- _Text excerpt_
-*-

That was the context for a palliative care roundtable discussion in Kempsey on Monday. It is one of nine such events to be hosted around the state, with Mrs Williams chairing all but one.

Health professionals, palliative care staff and families were invited to uncover gaps in the current palliative care model, prioritise areas that require improvement and suggest solutions to address any shortcomings.

Mrs Williams said that more than half of all deaths in Australia occur in hospitals, though many people indicate at various stages of their lives that they would prefer to die at home.

“At the metro roundtable and the regional conferences already held, people certainly talked openly and honestly about positive programs and also about what is missing,” she said.

“We want to ensure everybody going through palliation has the best access to services and that includes carers, patients and their families.”

Dr Daniel Curley of Coffs’ Clinical Network hopes the main outcome of the meeting will be the strengthening of the model in a number of areas to ensure a sufficiently robust solely palliative care system.

“Palliative care is not an end-of-life service,” Dr Curley said.

“People can receive palliative care for many years, and can go on and off palliative care throughout, depending on their health at any given time. Building a sustainable workforce has to be a priority and ensuring regions link in with other regions.”

“The Mid North Coast has one of the best home death rates in the state at around 50 per cent.”

We want to ensure everybody going through palliation has the best access to services and that includes carers, patients and their families.

Leslie Williams

Mid North Coast Dying With Dignity NSW convenor Annie Quadroy said her group was disappointed not to be invited to the roundtable.

She says the group, while not providing palliative care, ‘is certainly on the edge of it’ and would have had significant input into the discussion.

“We have more than 500 members and represent the view of more than 75 per cent of the population who want legalised dying,” Ms Quadroy said.

“Palliative care simply cannot relieve all pain with a report saying that between 22 and 25 per cent of all patients in palliative care die in moderate to severe pain.

“Our group is calling for the legal choice of medically assisted dying for the terminally ill. Everybody should be allowed to have that legal choice. Even if it is not used, it’s still a very powerful tool,” she said.

Ms Quadroy urged people to read the draft dying with dignity bill which was this week released for public comment. She says this is an opportunity for people to read the bill, and then contact their local members of parliament to tell them what they think should happen.

Mid North Coast Dying With Dignity NSW will next meet at Panthers Port Macquarie on May 30 at 10am. The theme of the meeting is living, loving and caring with dementia.

A spokesperson for Williams’s office said invitations to the roundtales were sent via local health districts.

The public can make comment once the outcomes discussion paper on all nine roundtables is completed and released.

-*-

Saved data entries:
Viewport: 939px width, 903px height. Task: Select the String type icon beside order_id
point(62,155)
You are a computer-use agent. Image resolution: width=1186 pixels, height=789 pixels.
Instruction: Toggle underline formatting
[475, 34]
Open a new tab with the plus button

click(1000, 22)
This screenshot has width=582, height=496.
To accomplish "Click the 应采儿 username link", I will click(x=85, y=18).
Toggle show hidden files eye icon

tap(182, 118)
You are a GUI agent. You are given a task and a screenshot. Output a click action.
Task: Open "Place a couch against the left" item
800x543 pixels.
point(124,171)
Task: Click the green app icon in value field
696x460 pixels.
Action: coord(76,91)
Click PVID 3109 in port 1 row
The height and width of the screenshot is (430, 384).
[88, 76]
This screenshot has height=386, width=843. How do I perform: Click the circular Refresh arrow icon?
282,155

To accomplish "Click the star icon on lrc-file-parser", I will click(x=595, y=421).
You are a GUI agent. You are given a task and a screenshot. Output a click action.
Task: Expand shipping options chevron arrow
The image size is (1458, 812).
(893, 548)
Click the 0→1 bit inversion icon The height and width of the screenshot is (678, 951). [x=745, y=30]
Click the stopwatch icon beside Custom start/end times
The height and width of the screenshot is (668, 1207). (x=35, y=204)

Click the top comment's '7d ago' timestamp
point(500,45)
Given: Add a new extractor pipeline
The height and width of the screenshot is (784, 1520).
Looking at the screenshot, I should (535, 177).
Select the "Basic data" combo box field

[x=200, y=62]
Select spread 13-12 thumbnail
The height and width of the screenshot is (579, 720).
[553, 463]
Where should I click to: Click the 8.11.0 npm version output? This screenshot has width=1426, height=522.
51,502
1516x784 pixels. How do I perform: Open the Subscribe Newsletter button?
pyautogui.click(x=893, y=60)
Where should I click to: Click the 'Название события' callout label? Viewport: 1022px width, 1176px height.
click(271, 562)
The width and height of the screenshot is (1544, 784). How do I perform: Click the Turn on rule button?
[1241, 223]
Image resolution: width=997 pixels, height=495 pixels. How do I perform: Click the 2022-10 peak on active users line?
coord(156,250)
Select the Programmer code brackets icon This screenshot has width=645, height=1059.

-*-

- _Task directions_
According to the palliative care excerpt, what is the approximate home death rate on the Mid North Coast?

- _Response_
Around 50 per cent.